“杭州的智慧交通项目,牵涉到50多万个摄像头,用传统的集中式AI处理方案,按1.5兆码需要750G的第三方带宽传输,传输费用就要每年1亿元,AI计算费用更是超过10亿元/年,但是如果采用分布式AI处理模式,可以将费用整体节省到原来的1/10”,2月9日,浙大网新首席科学家毛德操接受21世纪经济报道记者采访时提到。
未来的竞技关键词在哪里,业界仍然见仁见智,不过一个共识是,产业化落地即将揭开序幕。
“2018年应该是产业化的一年”,浙大网新首席科学家毛德操认为,目前人工智能的产业化落地,“一种是以技术驱动的自顶向下模式,技术就是门槛,但需要寻找各个行业的应用落地,能不能进入行业是一个问题;另一种是自底向上模式,比如已经在一些行业深耕多年的公司,是一个慢慢叠加的过程”。
除了与巨头合作,浙大网新也推出了几类人工智能产品:在大交通领域的火车站、机场的人脸识别闸机;大健康领域的网新飞思人脸识别系统;以及大金融领域的智能投顾产品。
“不少企业布局C端,是为了获得流量入口,获得入口后,企业是否具备流量转化率更为重要。

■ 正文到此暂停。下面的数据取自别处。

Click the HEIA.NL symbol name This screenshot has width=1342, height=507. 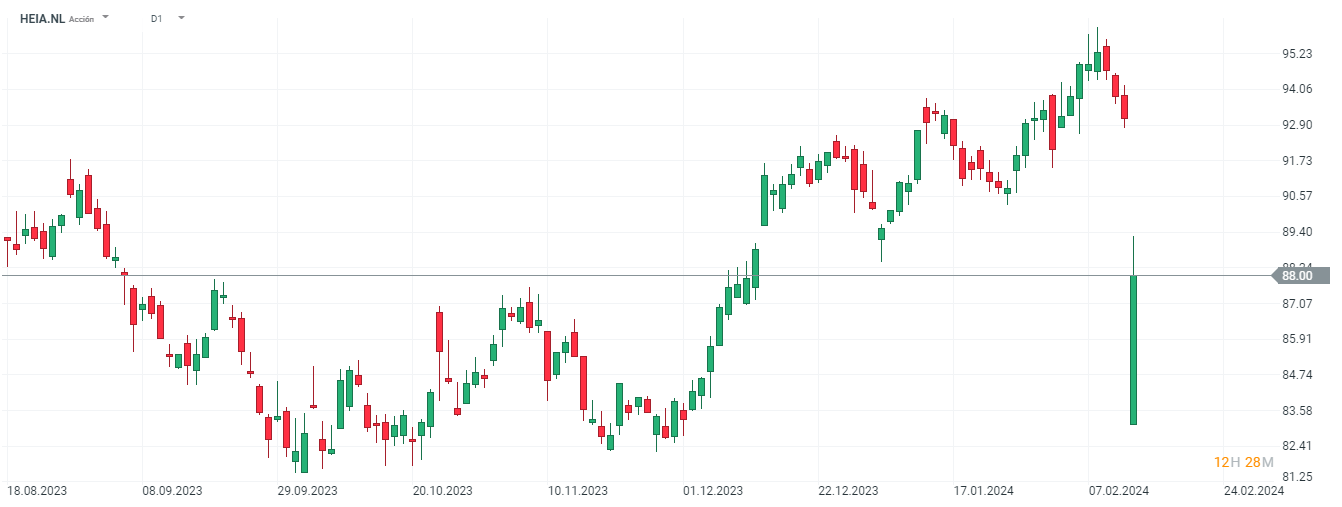click(x=42, y=18)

”2月26日,由中科院自动化研究所、常州国家高新区政府、常州高新区爱尔威人工智能孵化器共同成立的江苏中自机器人有限公司负责人肖霄表示。
长租公寓B2B2C平台“公寓家”首席运营官杨剑凌1月26日接受本报记者采访时指出,在B端租赁市场的商业运营中,人工智能的难度并不在于技术,而在于大数据的积累、标准的设定和机器的学习。
“我们的机器还在学习阶段,比如输入一套房源,机器给出15万左右的装修改造价格,然后需要通过人工修正,其实是13万更合适,重要的是大数据,案例越多,机器学习的程度越高。”
阿里云总裁胡晓明同样总结了三个关键词,“场景”、“大数据”、“算力”。
眼下,谁拥有足够的雄心、资本和运气,冲出围城?一切尚未知晓。